‘Be more Madonna’ and other tips from a veteran hotelier

Philippe Leboeuf, managing director of Raffles’ new flagship London hotel, on the secrets to good hospitality and why we should all be more like Madonna. 

by Antonia Garrett Peel
Last Updated: 29 Jun 2023

Philippe Leboeuf jokes he has an ‘MBWA’: management by walking around.

Warm and faultlessly charming, the veteran hotelier projects an amalgam of the traditional and new – every part the attentive genial host of bygone times, while reflecting on ChatGPT and how it will impact the way we work.
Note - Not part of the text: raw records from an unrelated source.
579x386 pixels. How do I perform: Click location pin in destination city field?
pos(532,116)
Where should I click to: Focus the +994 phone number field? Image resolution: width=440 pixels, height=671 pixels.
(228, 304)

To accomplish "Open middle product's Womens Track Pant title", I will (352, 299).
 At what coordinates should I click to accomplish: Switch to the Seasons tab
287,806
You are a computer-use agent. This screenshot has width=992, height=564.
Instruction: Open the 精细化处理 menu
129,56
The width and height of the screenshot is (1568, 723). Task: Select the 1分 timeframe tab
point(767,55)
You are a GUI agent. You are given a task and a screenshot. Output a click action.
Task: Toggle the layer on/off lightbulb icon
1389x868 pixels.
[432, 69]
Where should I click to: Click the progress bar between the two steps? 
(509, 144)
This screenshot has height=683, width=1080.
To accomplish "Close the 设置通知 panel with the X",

Beginning his career in ‘front of house’ roles, he has worked his way up the ranks to hold a succession of top leadership roles. Along the way, there have been numerous learning curves, an ash cloud and some unexpected 3am arrivals: twins, which a 21-year-old Leboeuf “more or less delivered” himself.

His latest position sees him overseeing the opening of Raffles London at The OWO, a project Leboeuf justifiably describes as a “monumental sort of enterprise”. The 120-room hotel and 85 branded residences are located in the Old War Office, which was sold by the government in 2016 on a 250-year lease, for more than £350 million.

The building – which is already open to residents, with the hotel set to open this summer – “is a bit of an iceberg”, Leboeuf says. “We've actually dug as much as you see [above the ground] from [under] the street.”

Seven floors of subterranean luxury feature two spas, an enormous ballroom and a warren of offices. 

Leboeuf characterises his leadership style as very hands-on. “I am a delegator but I like to control a little bit. Early in my career, I used to control a lot – I don't anymore. I leave people to have the freedom to express [themselves]. We don't want to have robots just acting on some sort of script.”

He believes that nowadays what guests really want is a genuine service, as well as to have fun, connect and, to some extent, learn. “All the top luxury hotels used to be inspected according to 1,600 different standards. But that’s a little bit passé.”

“It's difficult to put ‘fun, connect and learn’ into an aseptic standards booklet,” he adds.

The worker crisis

In more recent times, Covid-19 has had a sweeping impact on the hospitality sector and upturned traditions and practices in the hotel business. Leboeuf says that the pandemic, which he describes as a “terrible” time fraught with difficult decisions, has had a huge and lasting impact on people in the industry.

Another legacy has been ongoing labour shortages, after workers were pushed to find different jobs and never returned to the sector.

Leboeuf admits that this was a concern with the Raffles London project. “We were really scared, but we've been lucky so far...Accor and Raffles as brands have attracted a lot of people, so I’m very happy…But the concern is still something that's in the back of my mind.”

The influences underpinning Leboeuf’s leadership have also evolved. In his first general manager post he was very front of house, sales and marketing-focused. After returning to study, completing a master’s degree at HEC Paris, he gained a greater understanding of finance and strategy.

The importance of people management

Nowadays, he says, he is very HR-oriented, having come to the realisation that no matter his expertise in other areas, nothing will happen without the right people.

In practice, this means Leboeuf sees everyone that’s guest-facing on interview. From his staff, he says: “I want smiles; I want hierarchy, but very little of it; I want to be able to talk to anyone.”

It is a cliché, but an accurate one, to say that all the dramas of human existence play out in hotels – from births, to deaths, and everything in-between. And along the way Leboeuf has witnessed his share of “beautiful human stories”.

He tells me about the endeavours of a concierge to help guests after a volcanic ash cloud led to the closure of much of European airspace to commercial traffic in April 2010.

“He was so good; his entire thing was to help his clients,” Leboeuf says. “He worked for about four days, 16 hours each. I kept saying ‘you should go home, you should go home’. Then he had a major medical problem, and I thought to myself, ‘I should have forced him to go’. So you know there's also that, the beautiful human stories, because he wanted to help all these people.”

His leadership lesson for others is to take a leaf out of Madonna’s book and constantly reinvent yourself.

“If you look at her career she is very inspirational because she has reinvented herself,” says Leboeuf, who has served the singer a few times. “She's extremely smart and artistically wise [in this sense]...So that [reinvention] would be my takeaway: I think it's very important.”